A baroque flautiste and viol player, graduated from the Conservatory of Toulouse and the Conservatoire de Paris, he participated in the revival of the composer Joseph Bodin de Boismortier thanks to a close collaboration with Hervé Niquet, which led to a performance at the Opéra Comique of Don Quichotte chez La Duchesse, from a libretto by Favart. He devoted two recordings to Boismortier as well as a monograph, the first one about this composer, in 2002 (Prix des Muses).

== Principal publications ==
- 2001: Joseph Bodin de Boismortier (1689–1755), un musicien lorrain-catalan à la cour des Lumières, Les Presses du Languedoc, Montpellier, 240 p.

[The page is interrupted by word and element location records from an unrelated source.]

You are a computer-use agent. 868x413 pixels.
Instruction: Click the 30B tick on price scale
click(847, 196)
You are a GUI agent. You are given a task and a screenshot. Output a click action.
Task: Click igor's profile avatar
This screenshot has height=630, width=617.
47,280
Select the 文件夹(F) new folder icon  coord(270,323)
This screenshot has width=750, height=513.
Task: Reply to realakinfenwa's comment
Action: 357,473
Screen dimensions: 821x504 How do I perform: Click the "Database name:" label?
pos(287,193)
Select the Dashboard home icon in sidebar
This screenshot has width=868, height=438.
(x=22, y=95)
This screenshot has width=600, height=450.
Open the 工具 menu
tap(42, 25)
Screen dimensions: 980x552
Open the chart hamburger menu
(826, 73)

- 2004: "Hyacinthe Rigaud (1659-1743), le peintre des rois" (2004)
- 2007: Jan Dismas Zelenka (1679–1745), Bleu Nuit éditeur, Paris, 176 p.
- 2011: Alphonse Hippolyte Joseph Leveau, un représentant de l'académisme bourgeois, "Les Cahiers d'Histoire de l'art", n°9, Voulangis, (p. 77-87).

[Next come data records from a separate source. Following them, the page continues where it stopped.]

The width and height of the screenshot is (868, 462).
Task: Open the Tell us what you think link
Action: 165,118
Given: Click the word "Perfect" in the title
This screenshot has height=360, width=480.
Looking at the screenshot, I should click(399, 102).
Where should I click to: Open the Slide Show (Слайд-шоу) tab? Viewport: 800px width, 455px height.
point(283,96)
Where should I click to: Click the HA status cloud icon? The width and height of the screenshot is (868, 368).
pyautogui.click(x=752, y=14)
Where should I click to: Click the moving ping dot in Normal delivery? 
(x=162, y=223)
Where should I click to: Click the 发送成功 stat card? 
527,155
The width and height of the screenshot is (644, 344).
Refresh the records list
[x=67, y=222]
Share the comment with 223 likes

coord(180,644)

- 2011: Un portrait de Claude Deshaies-Gendron au musée de Chantilly, "Bulletin des Amis du musée Condé"", n° 68. October, (p. 50-55).
- 2012: Les années parisiennes de Jean Ranc, "L'Estampille-l'Objet d'art", n°475, January, (p. 38-47).
- 2013: "Hyacinthe Rigaud (1659–1743), catalogue concis d'œuvre" (2013)

Stéphan Perreau is preparing publication of a catalog of the work of Jean Ranc.

== Discography ==
- Joseph Bodin de Boismortier: sonates à deux flûtes sans basse. Arion, ref. ARN63758.
- Pierre Danican Philidor: trois trios pour Hyacinthe Rigaud, Pierre Vérany, ref. PV700036.
- Joseph Bodin de Boismortier: variations en mineur pour flûte traversière seule. Pierre Vérany, ref. PV702111.